**Your task:** Could you restate all of the entries, word for word?
### Source material
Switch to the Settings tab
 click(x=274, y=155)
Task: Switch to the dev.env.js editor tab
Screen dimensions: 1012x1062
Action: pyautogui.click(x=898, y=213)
######
**Exercise response:**
Switch to the Settings tab
 click(x=274, y=155)
Task: Switch to the dev.env.js editor tab
Screen dimensions: 1012x1062
Action: pyautogui.click(x=898, y=213)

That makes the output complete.